Marty also said the manpower ministry was currently attempting to identify the agency that sent the four Indonesians to Taiwan.
"We have to inform the families first before we can announce the names of the migrant workers," he said.
Jakarta also remains in the dark about whether the Indonesians have already been buried in Taiwan.
Three Indonesian medical workers in Taiwan died of SARS last Sunday, two days after an Indonesian maid working in the country succumbed to the virus.
There have been no SARS deaths in Indonesia. Two probable SARS patients were found in the country, but one of them fled to Hong Kong and the other has already been released from the hospital.
Taiwan is one of the countries in the region affected by SARS and a major destination for Indonesian migrant workers. The government has temporarily suspended the export of workers due to the SARS outbreak.
Meanwhile, senior labor officials from the Association of Southeast Asian Nations (ASEAN) agreed on the second day of their meeting in Mataram, West Nusa Tenggara, to take collective measures to prevent SARS from spreading in the workplace.
The virus is among the key issues discussed at the ongoing meeting of ASEAN labor officials, which is a follow-up to the recent ASEAN health ministerial meeting in Kuala Lumpur and the ASEAN summit held in Bangkok to discuss SARS.
Meeting chairman Edison Situmorang said the agreement was made after delegations from Singapore, Malaysia, Thailand and Vietnam expressed their concern about SARS and its impact in various fields.
"All of the delegations at the meeting have no other alternative but to strongly urge joint concrete measures to control the epidemic as soon as possible, and all agreed on this (measure) being included on the agenda of the ASEAN labor ministerial meeting on Friday and Saturday," Edison said after the meeting was closed.
SARS, which has affected China, Hong Kong, Canada and ASEAN countries such as Singapore, Malaysia, Vietnam and Thailand, has claimed more than 300 lives and affected thousands of others in the region.

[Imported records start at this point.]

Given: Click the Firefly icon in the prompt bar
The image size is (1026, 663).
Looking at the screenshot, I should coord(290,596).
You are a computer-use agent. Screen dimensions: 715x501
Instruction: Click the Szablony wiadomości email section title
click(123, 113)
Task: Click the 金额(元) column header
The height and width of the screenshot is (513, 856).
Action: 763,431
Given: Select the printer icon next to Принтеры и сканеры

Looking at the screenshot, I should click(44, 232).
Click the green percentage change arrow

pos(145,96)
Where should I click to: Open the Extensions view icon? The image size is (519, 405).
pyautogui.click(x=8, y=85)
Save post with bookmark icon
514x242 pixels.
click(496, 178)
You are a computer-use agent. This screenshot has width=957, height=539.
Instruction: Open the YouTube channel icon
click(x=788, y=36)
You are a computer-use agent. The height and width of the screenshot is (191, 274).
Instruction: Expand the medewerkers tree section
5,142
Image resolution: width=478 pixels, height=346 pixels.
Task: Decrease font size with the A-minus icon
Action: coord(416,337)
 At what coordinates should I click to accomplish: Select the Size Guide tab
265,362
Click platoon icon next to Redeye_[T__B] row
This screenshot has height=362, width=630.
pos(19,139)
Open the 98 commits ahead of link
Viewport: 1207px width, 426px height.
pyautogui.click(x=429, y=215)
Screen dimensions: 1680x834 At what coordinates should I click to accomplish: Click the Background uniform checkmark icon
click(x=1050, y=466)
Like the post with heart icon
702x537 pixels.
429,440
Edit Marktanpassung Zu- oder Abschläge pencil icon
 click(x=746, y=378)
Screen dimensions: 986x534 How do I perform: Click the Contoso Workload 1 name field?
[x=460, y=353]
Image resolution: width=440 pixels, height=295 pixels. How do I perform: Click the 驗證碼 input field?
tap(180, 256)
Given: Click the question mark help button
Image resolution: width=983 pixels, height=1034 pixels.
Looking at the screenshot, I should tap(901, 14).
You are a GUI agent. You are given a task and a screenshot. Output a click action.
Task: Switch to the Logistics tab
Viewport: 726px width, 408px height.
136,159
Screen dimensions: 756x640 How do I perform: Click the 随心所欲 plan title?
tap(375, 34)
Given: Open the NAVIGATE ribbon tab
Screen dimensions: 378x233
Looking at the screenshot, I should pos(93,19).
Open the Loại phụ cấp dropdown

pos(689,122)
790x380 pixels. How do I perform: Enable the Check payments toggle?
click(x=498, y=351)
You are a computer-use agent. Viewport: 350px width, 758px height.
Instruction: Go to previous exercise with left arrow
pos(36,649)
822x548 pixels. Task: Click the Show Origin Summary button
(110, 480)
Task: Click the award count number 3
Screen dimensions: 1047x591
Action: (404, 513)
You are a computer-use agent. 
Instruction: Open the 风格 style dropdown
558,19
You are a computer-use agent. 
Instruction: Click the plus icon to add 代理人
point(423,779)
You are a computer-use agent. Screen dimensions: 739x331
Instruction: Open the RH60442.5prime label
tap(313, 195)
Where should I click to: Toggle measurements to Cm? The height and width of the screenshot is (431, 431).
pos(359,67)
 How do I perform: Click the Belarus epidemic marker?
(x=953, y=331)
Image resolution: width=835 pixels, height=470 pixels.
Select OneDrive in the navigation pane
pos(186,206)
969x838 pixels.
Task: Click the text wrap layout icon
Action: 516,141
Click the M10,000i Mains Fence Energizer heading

Edison, a staff member at the manpower and transmigration minister, said another special meeting would be held in Manila on June 23 to formulate a joint program to prevent the spread of SARS in the workplace and among migrant workers in the region.
"Combating the SARS epidemic will be discussed as part of the occupational health and safety program in ASEAN member countries," he said, adding that all the relevant authorities were also cooperating to monitor the movement of migrant workers in the region.